In fact, every consumer of most goods and services benefits from the tremendous production efficiencies made possible by fossil fuels. As Matt Ridley put it,

“The story of energy is simple. Once upon a time all work was done by people for themselves using their own muscles. Then there came a time when some people got other people to do the work for them, and the result was pyramids and leisure for a few, drudgery and exhaustion for the many. Then there was a gradual progression from one source of energy to another: human to animal to water to wind to fossil fuel. In each case, the amount of work one man could do for another was amplified by the animal or the machine.”

As Ridley further explained, in his book The Rational Optimist, fossil fuels are what “made modern living standards possible…”

Despite these benefits, fossil fuels continue to have a bad reputation. They often are described as “dirty” and an “addiction”—as if they’re a filthy, harmful narcotic—but the truth is they help sustain the vast majority of human life on the planet.

While America’s economy is less reliant on fossils than previous decades—fossils fuels accounted for 94 percent of all US energy consumption in 1966 —they still represent the lifeblood of our economy, roughly 80 percent of the nation’s energy consumption, according to federal statistics.

“Fossil fuels are not a self-destructive addiction that is destroying the planet,” noted Alex Epstein in his best-selling book The Moral Case For Fossil Fuels. “They are a life-enhancing technology that is improving the planet.”

There’s a tendency to see fossil fuels as a uniquely dirty pollutant, but this view ignores the enormous technological advances in recent years—from clean coal and fuel-efficient cars to electrogeochemcial carbon capture and chemical looping—that have made fossil fuels cleaner and more sustainable in both the short and long term.

This view also ignores uncomfortable realities about the true environmental costs of renewable technologies. Solar panels,electric cars, and windmills simply aren’t as green as people think. They require energy inputs to manufacture, some of which are considerable and come with environmental impacts that are quite harmful. For example, Tesla’s lithium batteries have a massive carbon footprint, while solar panels produce enormous amounts of toxic waste.

Even more fundamentally, as Ridley explained:

“Moreover, it is an undeniable if surprising fact, often over-looked, that fossil fuels have spared much of the landscape from industrialisation. Before fossil fuels, energy was grown on land and it needed lots of land to grow it. Where I live, streams flow free; timber grows and rots in the woods; pasture supports cows; skylines are not scarred by windmills – where, were it not for fossil fuels, these acres would be desperately needed to power human lives.”

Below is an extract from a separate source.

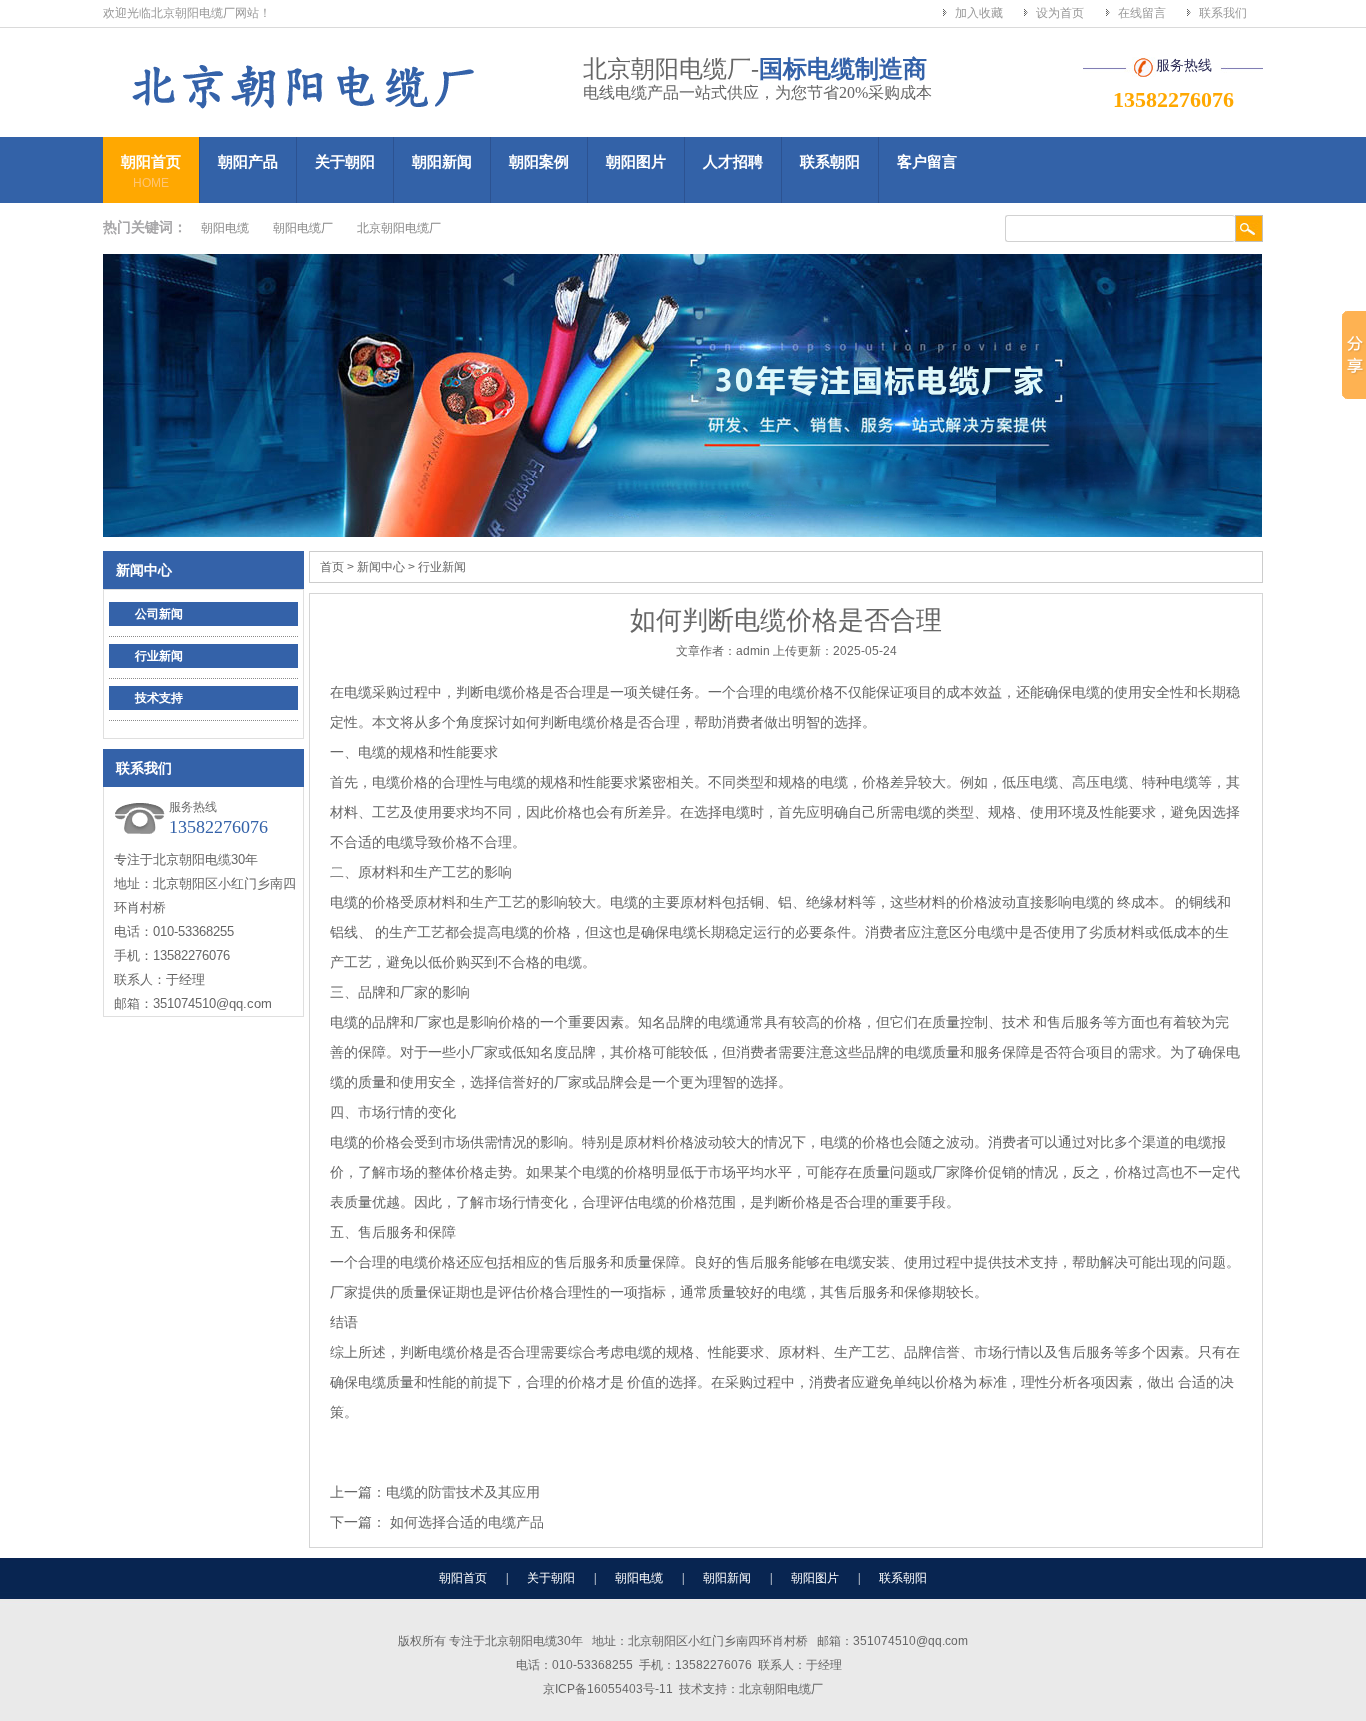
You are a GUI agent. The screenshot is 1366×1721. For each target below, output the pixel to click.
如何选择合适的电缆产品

Ridley contrasted this with the massive environmental footprint of wind power:

“Wind turbines require five to ten times as much concrete and steel per watt as nuclear power plants, not to mention miles of paved roads and overhead cables. To label the land-devouring monsters of renewable energy ‘green’, virtuous or clean strikes me as bizarre. If you like wilderness, as I do, the last thing you want is to go back to the medieval habit of using the landscape surrounding us to make power.”

Discussions about the merits and drawbacks of various energy sources are important. However, any plan to force the US economy off life-sustaining fossil fuels through government coercion—in 2025, as Biden said during the debate, or in 2050 as he said afterwards—should be rejected.

Such a plan would be not just foolish, but dangerous to the tens of millions of Americans who rely on fossils fuels every day.